The irony isn’t lost on me, the most spiritual Christmas epiphany in my life came when I didn’t believe in god. Based on my experience, either the power that religions claim of goodness and virtue was really part of each of us as living breathing loving humans, or the Fridge is real. You decide what to believe.

fridge

 

Profet Written by:

Just a guy trying it make the world a better place one ice cube at a time.

8 Comments

  1. March 4, 2017
    Reply

    Very like. And very alike.

    I am convinced (in my opprobriate -dont bother me making up a couple words a month- human state) that being a good human because i am a good human makes me a better human than if i do it because some all powerful being just might (or goddamn certainly) intervene and do me ‘justice’ when i die.

  2. Nathan Allen
    December 31, 2014
    Reply

    This Christmas was my first without religion and much like your experience the best ever.
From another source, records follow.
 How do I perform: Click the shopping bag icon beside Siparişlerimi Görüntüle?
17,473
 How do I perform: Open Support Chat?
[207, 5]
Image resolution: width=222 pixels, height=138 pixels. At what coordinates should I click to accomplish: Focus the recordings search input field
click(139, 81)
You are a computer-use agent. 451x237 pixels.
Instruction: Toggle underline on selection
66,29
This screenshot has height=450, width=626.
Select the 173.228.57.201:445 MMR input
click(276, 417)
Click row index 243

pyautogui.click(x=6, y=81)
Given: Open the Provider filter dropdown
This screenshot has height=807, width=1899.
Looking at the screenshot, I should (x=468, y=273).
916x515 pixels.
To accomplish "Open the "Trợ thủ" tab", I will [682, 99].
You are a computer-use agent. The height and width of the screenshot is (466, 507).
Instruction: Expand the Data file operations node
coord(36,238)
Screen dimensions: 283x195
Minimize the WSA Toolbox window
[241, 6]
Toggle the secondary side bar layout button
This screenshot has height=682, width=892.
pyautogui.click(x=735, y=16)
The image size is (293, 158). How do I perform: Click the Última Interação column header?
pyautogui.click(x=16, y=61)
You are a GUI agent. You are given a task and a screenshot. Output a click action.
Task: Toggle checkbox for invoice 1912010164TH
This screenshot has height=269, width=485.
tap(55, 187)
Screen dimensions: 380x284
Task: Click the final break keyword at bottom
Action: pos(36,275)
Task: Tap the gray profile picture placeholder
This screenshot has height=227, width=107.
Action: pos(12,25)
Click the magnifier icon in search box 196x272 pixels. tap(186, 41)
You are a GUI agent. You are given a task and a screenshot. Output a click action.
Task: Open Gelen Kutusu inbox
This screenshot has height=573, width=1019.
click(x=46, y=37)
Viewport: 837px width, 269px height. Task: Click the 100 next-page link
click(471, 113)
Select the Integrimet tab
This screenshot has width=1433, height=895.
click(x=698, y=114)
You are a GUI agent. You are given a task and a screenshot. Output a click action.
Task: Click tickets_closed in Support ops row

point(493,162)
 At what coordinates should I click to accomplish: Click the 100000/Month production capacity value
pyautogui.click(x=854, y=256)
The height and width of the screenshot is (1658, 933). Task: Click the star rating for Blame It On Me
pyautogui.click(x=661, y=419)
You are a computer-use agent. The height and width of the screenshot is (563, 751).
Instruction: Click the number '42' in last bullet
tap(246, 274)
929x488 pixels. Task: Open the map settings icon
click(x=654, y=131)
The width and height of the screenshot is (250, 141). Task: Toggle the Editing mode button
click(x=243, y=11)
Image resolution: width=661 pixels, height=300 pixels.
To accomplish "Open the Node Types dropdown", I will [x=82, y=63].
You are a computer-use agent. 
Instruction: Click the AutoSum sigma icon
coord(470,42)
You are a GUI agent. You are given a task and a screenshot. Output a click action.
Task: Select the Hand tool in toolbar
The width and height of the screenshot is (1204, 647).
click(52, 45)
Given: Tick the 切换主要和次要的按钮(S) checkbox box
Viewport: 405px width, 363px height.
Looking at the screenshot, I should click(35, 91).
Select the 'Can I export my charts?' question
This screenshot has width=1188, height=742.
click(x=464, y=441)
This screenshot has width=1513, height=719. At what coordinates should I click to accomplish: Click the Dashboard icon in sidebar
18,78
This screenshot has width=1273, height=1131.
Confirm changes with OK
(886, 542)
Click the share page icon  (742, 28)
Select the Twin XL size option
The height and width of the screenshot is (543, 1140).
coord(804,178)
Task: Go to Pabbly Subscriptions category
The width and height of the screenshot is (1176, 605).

Thank you for your outstanding post.

  3. DesireTruth
    January 3, 2014
    Reply

    Just FYI I have loved reading your blog posts! My husband and I have gone through a similar experience starting last winter as well. He started us on this journey and is very similar to you – probably Dawkin scale 6 now and I’m probably Dawkin scale 3 now. I’d love to do something more involved at Christmas like that! Right now we are low on time and hubby is still a student but we will have to try to get more involved next year! But I guess it doesn’t have to wait until Christmas lol.

    Thanks again for the insightful and amuzing posts! We are really enjoying them!

    • Profet
      January 5, 2014
      Reply

      You are very welcome!

  4. Cali
    January 2, 2014
    Reply

    Personally, I feel that these kinds of spiritual experiences are “better” so to speak and for lack of a better word, is because in Mormonism the ‘virtues’ are largely fear-based. Whereas now, that fear is gone.

    • Profet
      January 3, 2014
      Reply

      It certainly felt better to me

  5. Angela May Packard
    January 1, 2014
    Reply

    Lovely post. I should have paid more attention to what you guys were planning, I would have liked to be a part of it. Count on me next year.